Kiefersauer-Weg wurde von kleinem Drama gestoppt

Der nächste Junglöwe dieses scheinbar niemals endenden Reservoirs an talentierten Nachwuchsspielern legte ein blitzsauberes, fast filmreifes Debüt hin auf Giesings Höhen. "Startelfdebüt hier im Grünwalder – es hat Riesenspaß gemacht, war ein richtig geiles Gefühl, erstmal einzulaufen mit den Einlaufkindern und hier die ganze große Atmosphäre auch während des Spiels. Der Support war super, das ist ein großer Unterschied zur Bayernliga und hat richtig Spaß gemacht", jubilierte der junge Mann, der beim 1:1 in Schweinfurt seine ersten Drittliga-Minuten erhalten hatte, nach der Premiere. Klappe, die Erste.

Nach AZ-Informationen war der Weg des Juwels unter den Junglöwen schon früher vorgezeichnet, wurde aufgrund eines kleinen Dramas aber fast gestoppt: Der Kapitän des TSV 1860 II in der fünftklassigen Bayernliga, wo er aufgrund seines Spielwitzes, seiner technischen Fertigkeiten und seines Tempos als Sechser in 19 Saisonspielen sechs Treffer und zwei Assists sammeln konnte, wurde im September 2025 von einem Knöchelbruch aus der Bahn geworfen, just als er verstärkt Profi-Luft schnuppern sollte.

Sieht seinem Sohn durchaus ähnlich: Matthias Kiefersauer.
Sieht seinem Sohn durchaus ähnlich: Matthias Kiefersauer. © IMAGO

Kiefersauer spielt mit Dulic schon seit der U10 zusammen

Anfang März, als Kiefersauer sein Comeback gegen den FC Schwaig (3:0) gegeben und doppelt getroffen hatte, meinte Kauczinski: "Ich habe ihn jetzt zum ersten Mal gesehen. Er war ja länger verletzt. Vorher haben schon alle gesagt, das ist ein Guter, den müssen wir im Blick haben." Gesagt, getan – und gebunden: Vor Anpfiff des Ingolstadt-Duells hat 1860 den Mann, der laut Kauczinski "natürlich ein Kandidat, sowohl kurz-, mittel-, als auch langfristig" sei, wie Paul Bachmann und Damjan Dordan mit einem Profivertrag ausgestattet.
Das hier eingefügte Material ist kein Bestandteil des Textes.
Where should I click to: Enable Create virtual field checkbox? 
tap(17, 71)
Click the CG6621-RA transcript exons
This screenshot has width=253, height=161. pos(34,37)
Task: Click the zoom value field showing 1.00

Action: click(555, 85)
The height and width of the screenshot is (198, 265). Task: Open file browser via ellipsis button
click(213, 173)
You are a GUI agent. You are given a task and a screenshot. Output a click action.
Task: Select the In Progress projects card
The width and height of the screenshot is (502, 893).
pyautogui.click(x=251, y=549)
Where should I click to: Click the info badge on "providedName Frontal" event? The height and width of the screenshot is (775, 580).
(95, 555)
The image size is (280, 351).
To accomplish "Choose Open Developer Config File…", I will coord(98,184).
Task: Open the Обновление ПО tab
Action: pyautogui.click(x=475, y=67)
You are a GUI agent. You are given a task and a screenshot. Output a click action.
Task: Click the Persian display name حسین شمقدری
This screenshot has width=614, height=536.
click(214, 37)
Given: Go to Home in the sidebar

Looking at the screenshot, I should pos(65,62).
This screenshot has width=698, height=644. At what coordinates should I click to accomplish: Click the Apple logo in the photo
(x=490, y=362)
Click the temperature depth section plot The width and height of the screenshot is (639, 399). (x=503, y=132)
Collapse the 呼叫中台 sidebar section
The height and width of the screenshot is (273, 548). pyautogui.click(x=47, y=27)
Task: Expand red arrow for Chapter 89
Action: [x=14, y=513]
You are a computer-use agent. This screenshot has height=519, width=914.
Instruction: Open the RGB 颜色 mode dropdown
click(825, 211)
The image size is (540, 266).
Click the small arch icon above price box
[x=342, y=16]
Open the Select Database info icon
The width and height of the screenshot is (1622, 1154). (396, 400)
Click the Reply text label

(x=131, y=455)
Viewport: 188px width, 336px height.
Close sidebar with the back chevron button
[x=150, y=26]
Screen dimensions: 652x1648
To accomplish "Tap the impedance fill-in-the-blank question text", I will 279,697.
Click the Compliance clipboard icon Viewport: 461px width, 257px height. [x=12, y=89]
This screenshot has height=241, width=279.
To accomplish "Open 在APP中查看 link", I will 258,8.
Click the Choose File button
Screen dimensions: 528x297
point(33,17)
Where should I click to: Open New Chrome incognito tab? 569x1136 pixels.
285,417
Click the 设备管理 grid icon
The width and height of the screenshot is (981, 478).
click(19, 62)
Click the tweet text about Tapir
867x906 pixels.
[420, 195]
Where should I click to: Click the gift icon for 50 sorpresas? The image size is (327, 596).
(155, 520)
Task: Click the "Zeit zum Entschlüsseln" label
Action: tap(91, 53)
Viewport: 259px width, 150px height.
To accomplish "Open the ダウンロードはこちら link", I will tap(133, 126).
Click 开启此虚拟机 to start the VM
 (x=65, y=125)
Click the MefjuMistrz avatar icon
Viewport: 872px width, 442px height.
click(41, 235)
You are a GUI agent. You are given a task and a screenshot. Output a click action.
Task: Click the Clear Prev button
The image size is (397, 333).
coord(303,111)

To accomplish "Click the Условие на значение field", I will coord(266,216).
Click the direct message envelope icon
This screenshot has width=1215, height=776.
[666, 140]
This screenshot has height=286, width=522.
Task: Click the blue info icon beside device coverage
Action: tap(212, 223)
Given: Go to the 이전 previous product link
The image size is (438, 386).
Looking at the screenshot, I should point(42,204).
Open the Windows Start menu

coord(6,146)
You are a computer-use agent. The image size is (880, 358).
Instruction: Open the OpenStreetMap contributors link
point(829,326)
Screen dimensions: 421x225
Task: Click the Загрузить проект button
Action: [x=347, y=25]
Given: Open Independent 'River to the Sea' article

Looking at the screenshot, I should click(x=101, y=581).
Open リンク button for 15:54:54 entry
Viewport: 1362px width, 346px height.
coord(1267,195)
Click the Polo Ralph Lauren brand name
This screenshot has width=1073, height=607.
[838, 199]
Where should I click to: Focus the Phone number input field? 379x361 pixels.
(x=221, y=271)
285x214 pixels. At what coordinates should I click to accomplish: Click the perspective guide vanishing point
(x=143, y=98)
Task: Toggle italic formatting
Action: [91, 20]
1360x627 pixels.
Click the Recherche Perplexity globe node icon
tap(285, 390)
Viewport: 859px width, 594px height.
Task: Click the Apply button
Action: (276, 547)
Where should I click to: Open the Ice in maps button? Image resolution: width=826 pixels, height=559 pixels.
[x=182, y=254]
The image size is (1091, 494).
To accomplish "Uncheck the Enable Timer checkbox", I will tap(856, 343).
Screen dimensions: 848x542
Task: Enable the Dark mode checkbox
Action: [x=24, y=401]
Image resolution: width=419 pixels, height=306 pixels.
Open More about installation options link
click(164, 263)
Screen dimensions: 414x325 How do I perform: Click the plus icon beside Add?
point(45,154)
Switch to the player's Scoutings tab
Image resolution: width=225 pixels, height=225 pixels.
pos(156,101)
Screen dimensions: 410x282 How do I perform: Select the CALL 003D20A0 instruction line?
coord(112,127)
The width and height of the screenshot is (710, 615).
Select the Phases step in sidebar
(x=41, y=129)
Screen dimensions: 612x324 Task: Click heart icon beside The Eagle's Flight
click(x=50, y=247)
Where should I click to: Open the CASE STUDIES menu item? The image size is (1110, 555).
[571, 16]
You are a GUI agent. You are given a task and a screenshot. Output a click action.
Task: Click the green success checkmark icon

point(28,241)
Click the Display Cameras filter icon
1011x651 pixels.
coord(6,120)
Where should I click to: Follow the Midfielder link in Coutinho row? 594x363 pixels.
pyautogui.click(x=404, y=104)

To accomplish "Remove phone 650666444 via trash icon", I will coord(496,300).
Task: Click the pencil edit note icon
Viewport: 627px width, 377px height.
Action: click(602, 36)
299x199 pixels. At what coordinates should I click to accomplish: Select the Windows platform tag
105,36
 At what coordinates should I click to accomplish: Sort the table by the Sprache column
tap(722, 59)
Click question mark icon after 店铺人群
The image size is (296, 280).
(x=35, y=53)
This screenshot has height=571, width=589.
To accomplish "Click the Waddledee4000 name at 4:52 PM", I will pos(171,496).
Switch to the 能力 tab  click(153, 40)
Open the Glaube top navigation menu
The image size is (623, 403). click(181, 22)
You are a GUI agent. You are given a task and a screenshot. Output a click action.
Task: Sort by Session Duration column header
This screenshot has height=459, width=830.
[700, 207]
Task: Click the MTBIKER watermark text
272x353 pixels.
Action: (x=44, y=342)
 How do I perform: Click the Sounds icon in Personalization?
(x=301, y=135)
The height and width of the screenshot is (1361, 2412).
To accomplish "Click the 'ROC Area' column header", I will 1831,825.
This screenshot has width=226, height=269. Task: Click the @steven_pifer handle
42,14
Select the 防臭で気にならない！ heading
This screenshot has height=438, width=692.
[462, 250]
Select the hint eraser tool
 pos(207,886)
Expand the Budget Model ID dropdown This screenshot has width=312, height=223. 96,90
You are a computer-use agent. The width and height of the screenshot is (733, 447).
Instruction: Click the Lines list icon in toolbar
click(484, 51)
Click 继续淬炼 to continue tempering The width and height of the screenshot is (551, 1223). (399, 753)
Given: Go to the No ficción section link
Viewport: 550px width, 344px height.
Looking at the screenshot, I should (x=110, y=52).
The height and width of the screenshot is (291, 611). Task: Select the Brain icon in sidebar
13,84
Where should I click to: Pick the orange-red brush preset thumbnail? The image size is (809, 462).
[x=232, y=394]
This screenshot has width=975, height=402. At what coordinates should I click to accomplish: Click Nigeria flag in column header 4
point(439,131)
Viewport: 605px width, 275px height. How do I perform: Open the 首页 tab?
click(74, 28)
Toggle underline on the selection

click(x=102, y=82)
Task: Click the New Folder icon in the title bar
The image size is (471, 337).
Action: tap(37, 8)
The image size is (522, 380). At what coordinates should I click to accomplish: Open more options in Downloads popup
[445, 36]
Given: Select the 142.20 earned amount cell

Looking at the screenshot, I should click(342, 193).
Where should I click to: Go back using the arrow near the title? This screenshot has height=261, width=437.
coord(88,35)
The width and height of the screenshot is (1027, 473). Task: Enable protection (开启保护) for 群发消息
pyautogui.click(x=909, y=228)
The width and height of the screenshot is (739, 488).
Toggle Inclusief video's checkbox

"Definitiv ist das ein Traum", schwärmte der Youngster, von dem der Verein ein süßes Bild als kleiner Junge im Sechzger-Dress postete und erzählte über seinen Spezl Sean Dulic: "Man hat die anderen Spieler gesehen, mit dem Sean spiele ich schon seit der U10 zusammen." Kiefersauer weiter: "Es war immer geil zu sehen, dass er hier ist. Ich war oft im Stadion und habe mit seinem Vater zusammen geschaut, das war immer sehr schön zu sehen – jetzt das selber zu erleben, ist richtig geil!"

Ich war oft im Stadion und habe mit seinem Vater zusammen geschaut, das war immer sehr schön zu sehen – jetzt das selber zu erleben, ist richtig geil!

Xaver Kiefersauer

Löwen-Youngster hat Lust auf mehr 

Kiefersauers Worte beinhalten gleich eine ganze Reihe von Superlativen, die von Herzen zu kommen scheinen. Vielleicht auch deshalb, weil der junge Bursche seine Sechzger-Felle mit einem angedachten Wechsel zum FV Illertissen, der sich allerdings zerschlagen hat, schon davonschwimmen sah? Auf AZ-Anfrage, ob er Lust auf mehr habe, meinte Regisseur-Sohn, der künftig selbst Regisseur der Blauen werden könnte: "Unendlich! Es ist wie eine Sucht!"

Nicht der schlechteste Stoff für einen neuen Streifen über Sechzig und sein neustes Spielmacher-Talent, oder? Die Folge "München Mord: Ausnahmezustand" aus dem Jahr 2020, allerdings ohne den Papa, widmete sich der Löwen-Fanszene. Die Herren Kiefersauer, bitte übernehmen!